▶ _Your assignment_
Starting from the line containing "You are a computer-use agent.", give again every line through the end of the entries, word for word. Pictures stay out of the copy.
-=-=-
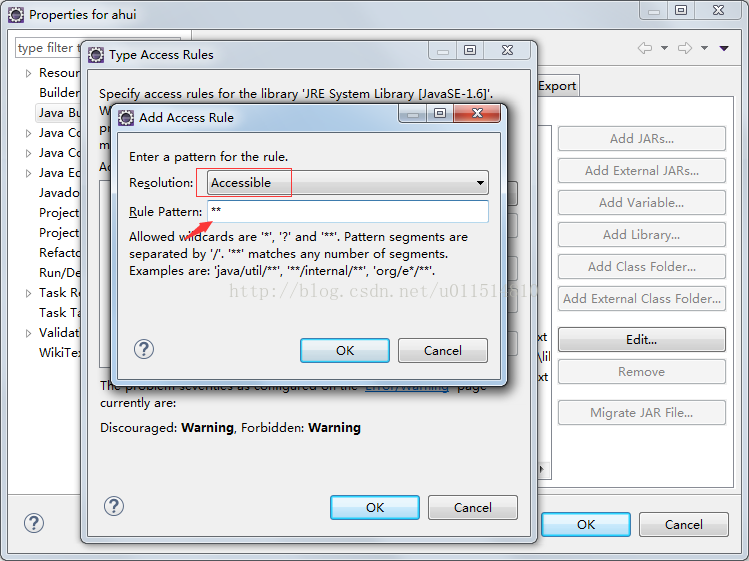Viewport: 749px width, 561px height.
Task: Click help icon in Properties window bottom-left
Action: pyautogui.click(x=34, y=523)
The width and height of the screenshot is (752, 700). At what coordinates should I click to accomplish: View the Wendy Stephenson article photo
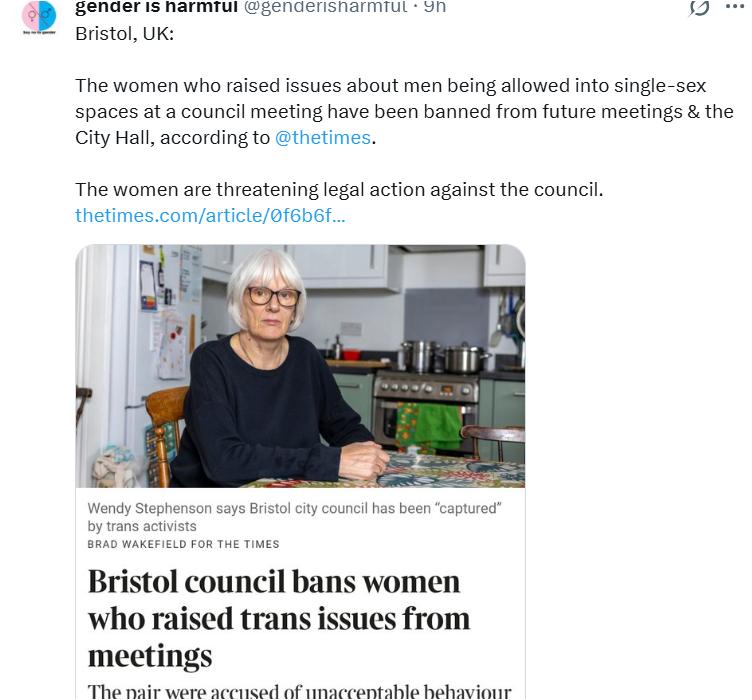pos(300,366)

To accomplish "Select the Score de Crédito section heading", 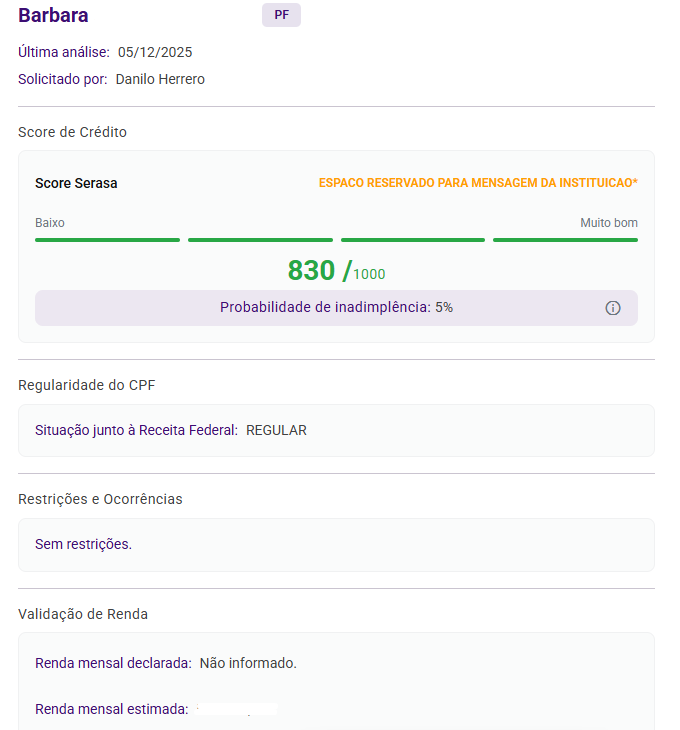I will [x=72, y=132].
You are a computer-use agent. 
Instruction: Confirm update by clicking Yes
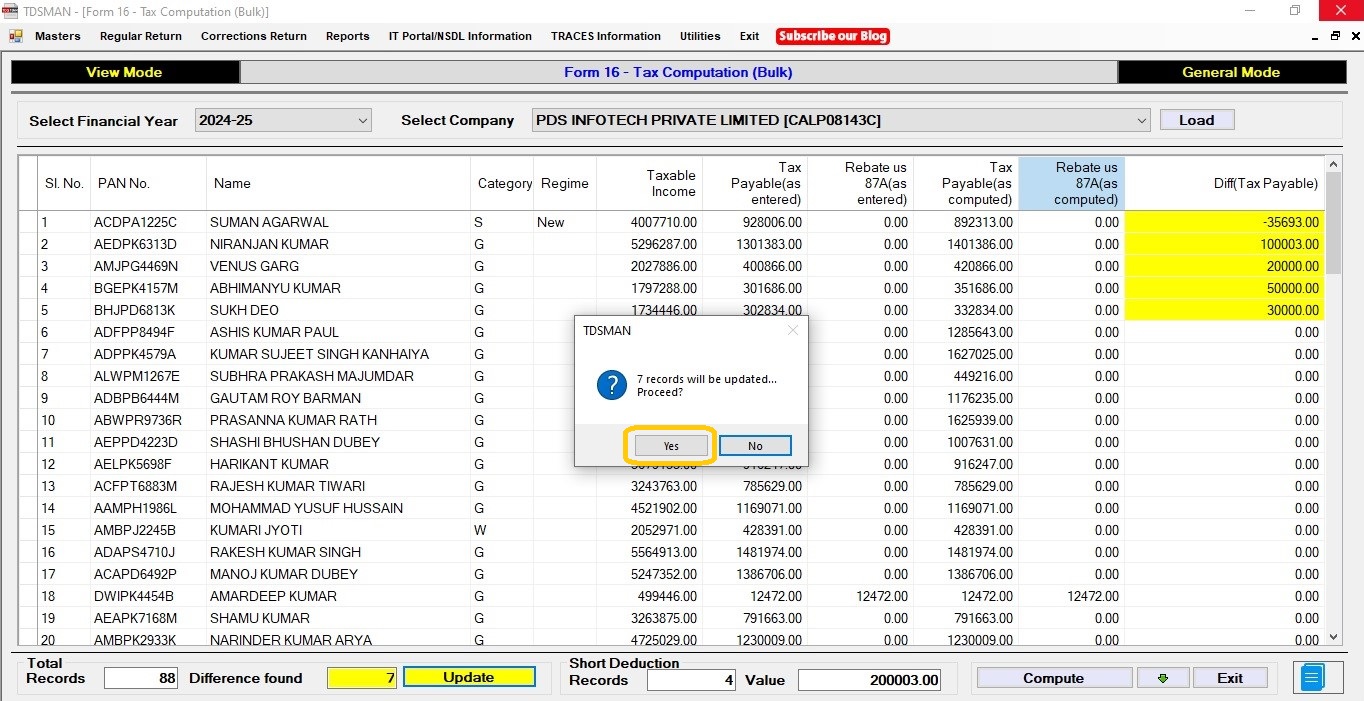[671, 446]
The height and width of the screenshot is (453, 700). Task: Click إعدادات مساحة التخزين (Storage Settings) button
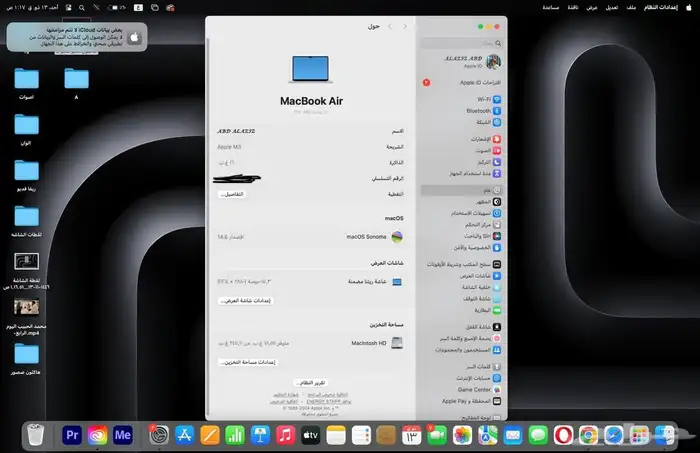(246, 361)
-=-=-
▶ _Task solution_
You are a computer-use agent. 
Instruction: Confirm update by clicking Yes
[671, 446]
The height and width of the screenshot is (453, 700). Task: Click إعدادات مساحة التخزين (Storage Settings) button
(246, 361)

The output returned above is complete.